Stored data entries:
★ ★ ★
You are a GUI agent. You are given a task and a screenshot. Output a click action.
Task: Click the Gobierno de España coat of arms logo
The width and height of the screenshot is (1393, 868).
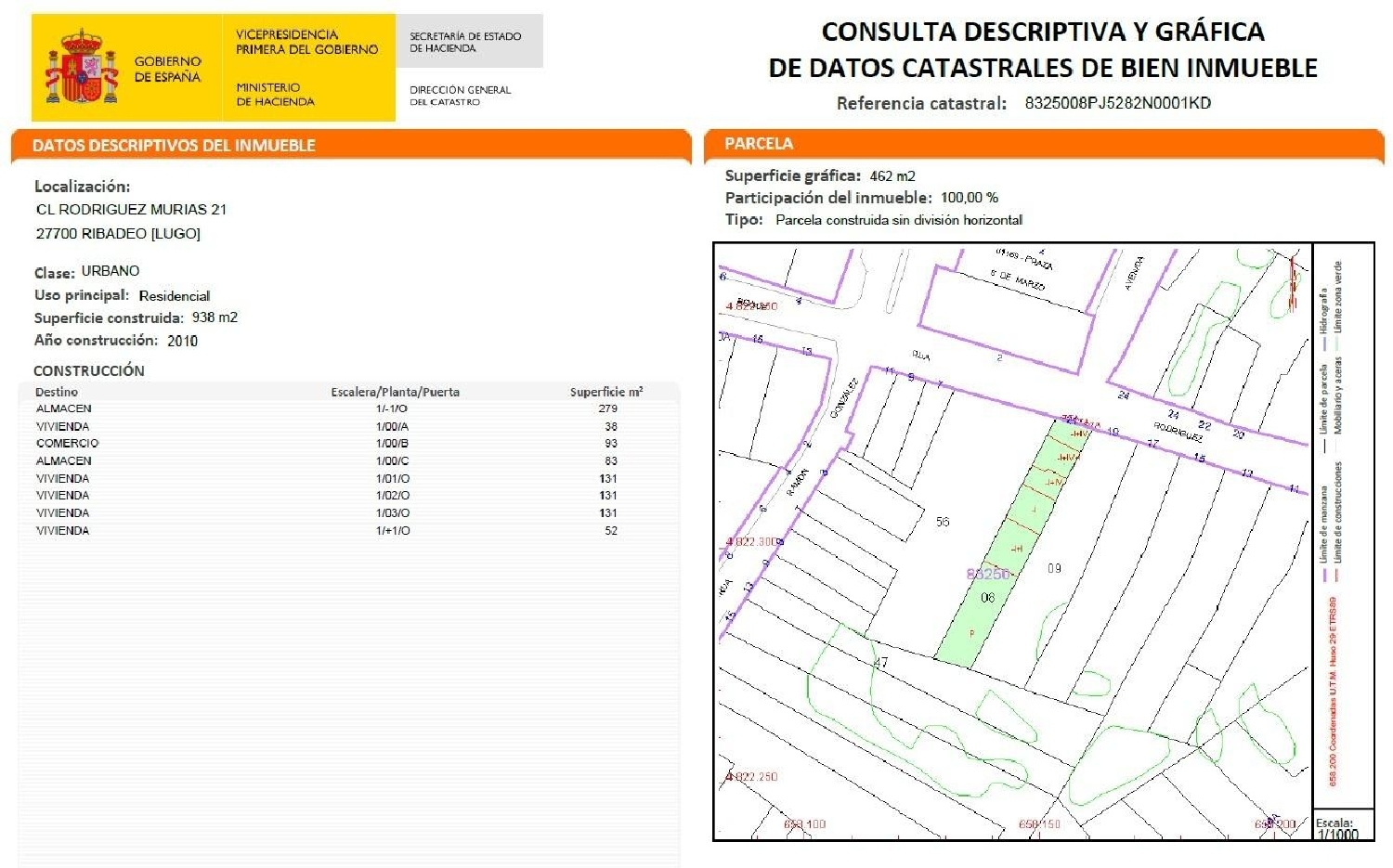tap(81, 63)
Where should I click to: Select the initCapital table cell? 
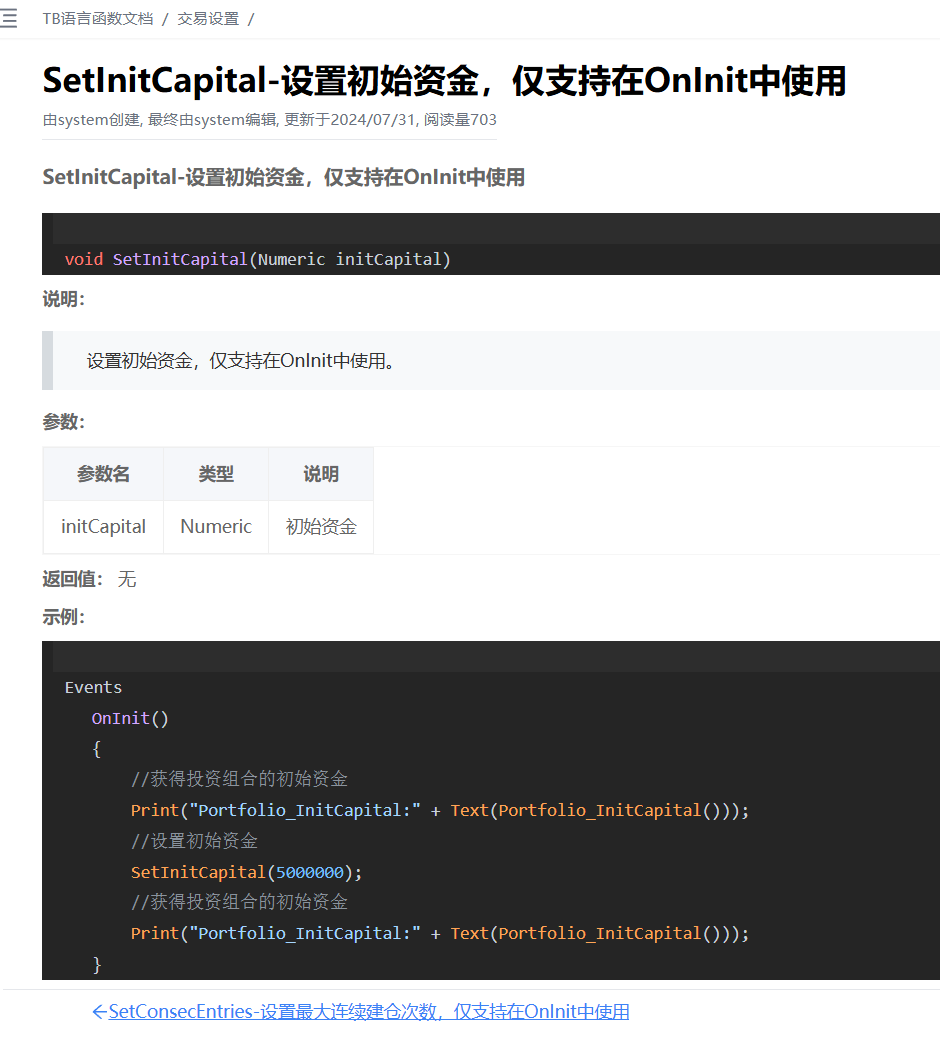point(103,527)
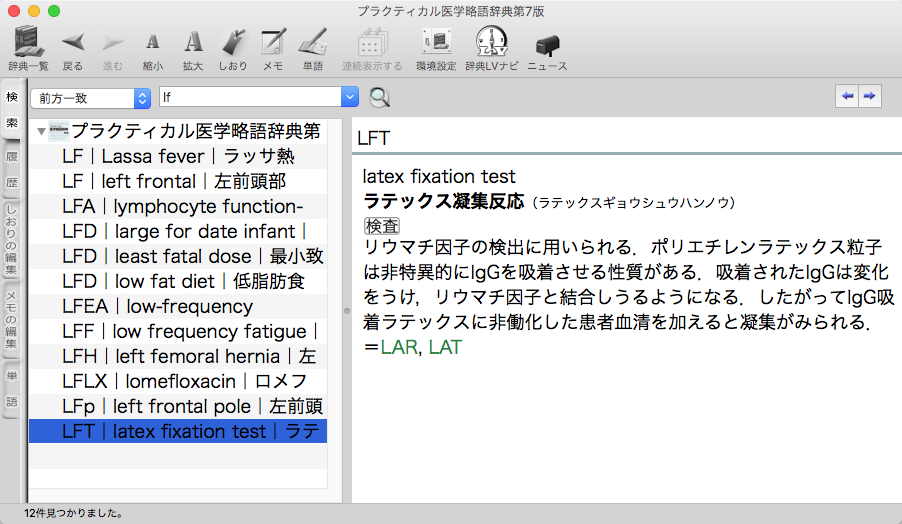
Task: Click the magnifying glass search button
Action: coord(379,97)
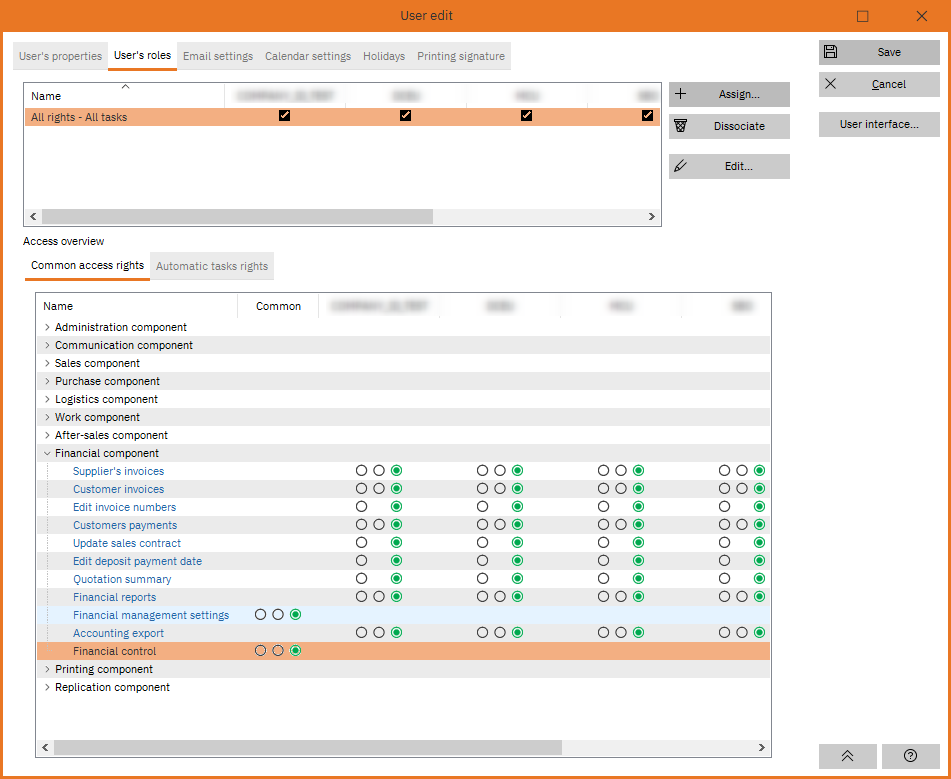Click the plus icon beside Assign

point(681,94)
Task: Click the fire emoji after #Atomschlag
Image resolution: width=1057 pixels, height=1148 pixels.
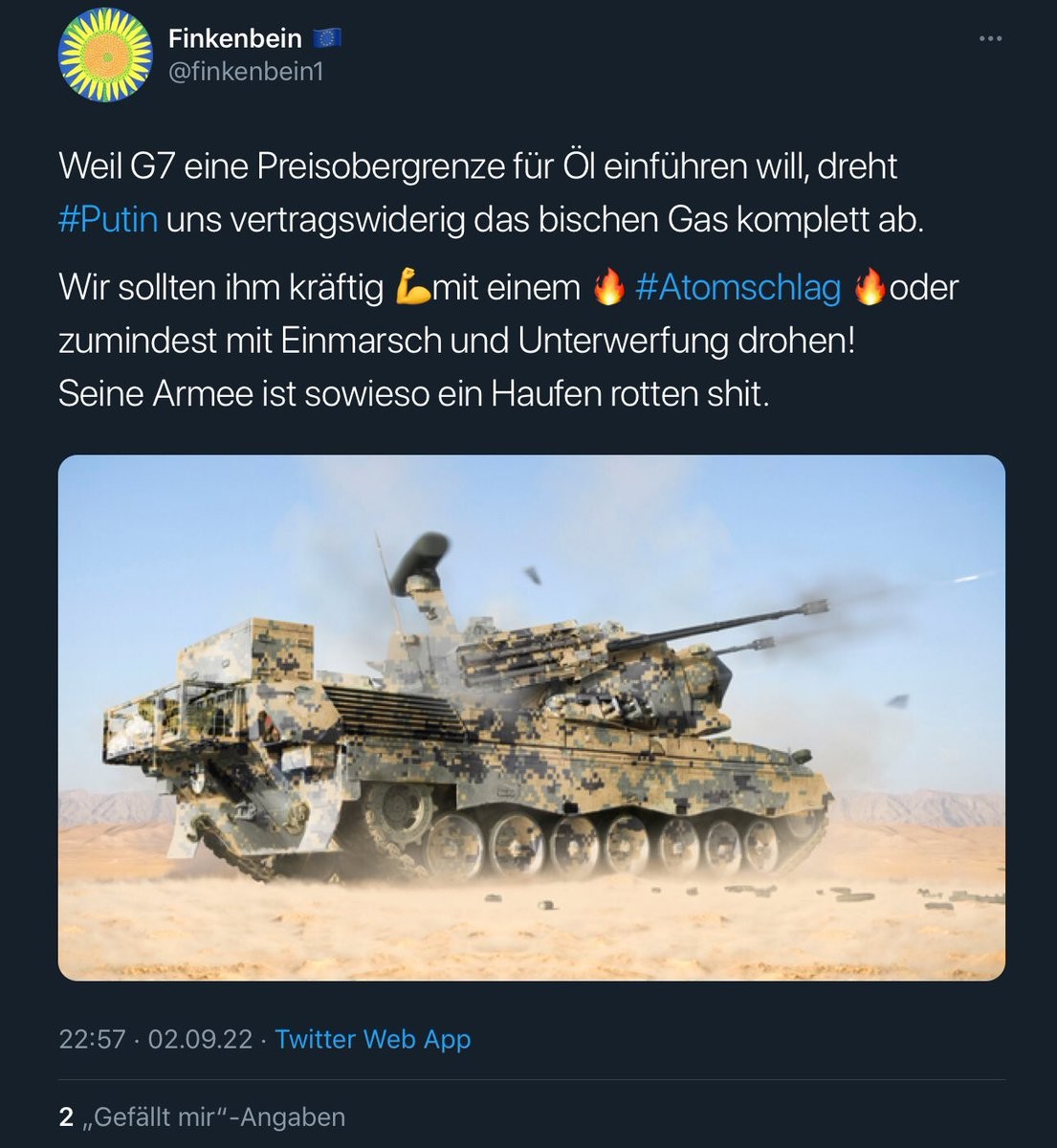Action: 870,287
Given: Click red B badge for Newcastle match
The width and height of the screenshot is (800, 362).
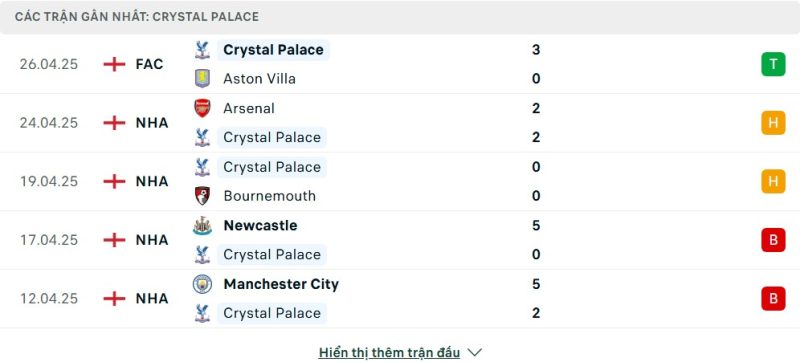Looking at the screenshot, I should 773,240.
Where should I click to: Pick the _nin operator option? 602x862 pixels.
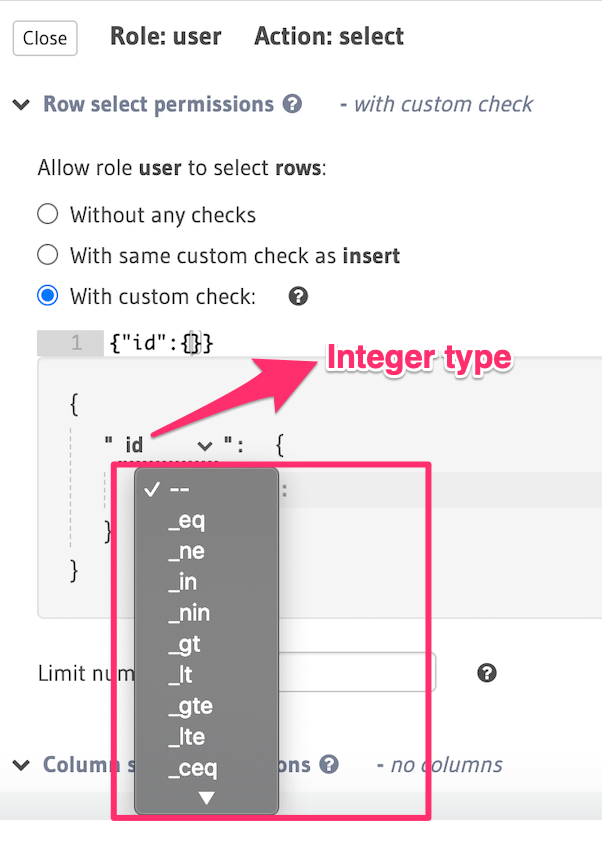coord(189,613)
★ ★ ★
## TO DO
Please repeat all of the entries above word for word, but drop any pictures.

## RESPONSE TO THIS TASK
You are a GUI agent. You are given a task and a screenshot. Output a click action.
Task: Click the Gobierno de España coat of arms logo
The width and height of the screenshot is (1393, 868).
tap(81, 63)
Where should I click to: Select the initCapital table cell? 
point(103,527)
Task: Click the magnifying glass search button
Action: coord(379,97)
Click the plus icon beside Assign

point(681,94)
Task: Click the fire emoji after #Atomschlag
Image resolution: width=1057 pixels, height=1148 pixels.
Action: 870,287
Given: Click red B badge for Newcastle match
The width and height of the screenshot is (800, 362).
Looking at the screenshot, I should 773,240.
Where should I click to: Pick the _nin operator option? 602x862 pixels.
coord(189,613)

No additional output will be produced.